Railing against the conflicting info on Sky news. Vaccines are good, but their protection falls off after about 6months, which is why we’re all being infected just now, but don’t worry because the vaccines (which have worn off) are protecting us from being hospitalised when we do get infected.
I’ve had 3 vaccines but that’s it now, I’ve been so ill with each one . Happy to let my immune system have a go.

HarvestFly · 17/06/2022 19:28

According to scientists previous infection is less good than vaccines at protecting you from the effects of this latest variant

It may be better at protecting people from the effects @becausetrampslikeus but not at actually catching the virus in 1st place. Otherwise we would have less cases.
Scotland has very high vaccination rates and highest covid cases 🤷🏼‍♀️

We're not at stage of deaths snd hospitalisations being a big concern anymore, thank goodness. But it's the effect on the recovery of the NHS that bothers me!

Statistically we are more likely to have higher numbers of hospital staff off isolating and higher numbers of people in hospital for something else who then test positive (which puts strain on the system).

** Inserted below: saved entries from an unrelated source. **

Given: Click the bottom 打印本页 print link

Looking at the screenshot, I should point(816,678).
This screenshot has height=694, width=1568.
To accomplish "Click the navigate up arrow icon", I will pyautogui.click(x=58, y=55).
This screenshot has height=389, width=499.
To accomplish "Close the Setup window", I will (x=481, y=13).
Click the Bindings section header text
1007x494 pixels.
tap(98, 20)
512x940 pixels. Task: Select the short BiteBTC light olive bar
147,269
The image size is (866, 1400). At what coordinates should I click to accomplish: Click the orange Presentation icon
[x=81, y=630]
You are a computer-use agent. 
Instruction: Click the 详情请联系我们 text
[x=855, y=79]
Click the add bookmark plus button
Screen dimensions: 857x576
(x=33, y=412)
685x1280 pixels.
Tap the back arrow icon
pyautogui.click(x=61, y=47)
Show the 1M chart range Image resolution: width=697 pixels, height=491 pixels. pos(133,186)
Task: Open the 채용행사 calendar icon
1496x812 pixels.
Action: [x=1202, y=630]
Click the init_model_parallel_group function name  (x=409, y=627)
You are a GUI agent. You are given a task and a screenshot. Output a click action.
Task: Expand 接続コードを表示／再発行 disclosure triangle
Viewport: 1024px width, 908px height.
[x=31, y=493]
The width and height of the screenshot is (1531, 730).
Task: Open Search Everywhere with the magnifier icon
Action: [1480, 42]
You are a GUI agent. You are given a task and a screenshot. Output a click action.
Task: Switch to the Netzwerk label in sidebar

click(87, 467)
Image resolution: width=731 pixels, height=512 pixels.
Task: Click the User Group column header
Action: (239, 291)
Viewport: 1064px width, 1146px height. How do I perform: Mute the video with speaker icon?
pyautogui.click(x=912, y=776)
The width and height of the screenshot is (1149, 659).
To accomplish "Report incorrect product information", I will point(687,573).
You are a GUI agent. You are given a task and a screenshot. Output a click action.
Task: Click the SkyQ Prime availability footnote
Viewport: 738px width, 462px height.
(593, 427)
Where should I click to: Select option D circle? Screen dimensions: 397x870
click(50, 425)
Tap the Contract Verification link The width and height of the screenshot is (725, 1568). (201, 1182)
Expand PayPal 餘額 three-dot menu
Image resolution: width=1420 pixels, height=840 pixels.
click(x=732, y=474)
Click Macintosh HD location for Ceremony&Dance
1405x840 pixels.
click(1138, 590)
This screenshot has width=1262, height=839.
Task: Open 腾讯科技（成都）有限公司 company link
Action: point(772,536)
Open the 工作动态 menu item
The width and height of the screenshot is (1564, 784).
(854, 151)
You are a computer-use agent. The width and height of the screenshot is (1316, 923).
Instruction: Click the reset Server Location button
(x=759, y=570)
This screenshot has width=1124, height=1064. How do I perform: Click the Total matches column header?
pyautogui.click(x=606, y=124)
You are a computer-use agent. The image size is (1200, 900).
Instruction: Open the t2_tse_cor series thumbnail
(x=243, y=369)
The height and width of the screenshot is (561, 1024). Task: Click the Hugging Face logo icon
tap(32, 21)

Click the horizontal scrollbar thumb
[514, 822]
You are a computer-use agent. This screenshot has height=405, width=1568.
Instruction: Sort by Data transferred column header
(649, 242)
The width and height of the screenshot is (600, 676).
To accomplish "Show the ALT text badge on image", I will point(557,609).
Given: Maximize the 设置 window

littlbrowndog · 17/06/2022 21:47

I think there was a study recently that was showing natural immunity was better than being constantly jabbed

but I can rember where I saw it 🐝🤦‍♀️

littlbrowndog · 17/06/2022 21:49

A few people I know have it now but they are not hard it by it and getting on with life

Y0uCann0tBeSer10us · 18/06/2022 08:08

@littlbrowndog There have been quite a few studies showing that hybrid immunity (natural topped by vaccine) is far better than either alone at protecting against new variants, for example as described here. It makes sense that natural immunity would have more breadth and therefore protect against new variants because it’s raised to the whole virus and not just the spike that the vaccines target. The vaccines have been thought to maybe give more strength, at least temporarily, perhaps through provoking a stronger immune response, but if that’s all you have, you’re making a strong reaction to something that’s increasingly irrelevant as the virus continues to mutate. I guess therefore it might make sense that the nations who had a lot of early infection, perhaps without people realising if it was mild (which it always has been in most low risk people despite the gas lighting) would be more protected even now when new variants cause new waves. We of course infamously we’re aiming for zero COVID early on. The test will be to see if England in particular gets to the levels Scotland reaches with this new wave. They didn’t quite match us in the March one when BA2 was prevalent. Most of us (in either nation) who had boosters around Christmas will find they have worn off now, so who has more residual immunity?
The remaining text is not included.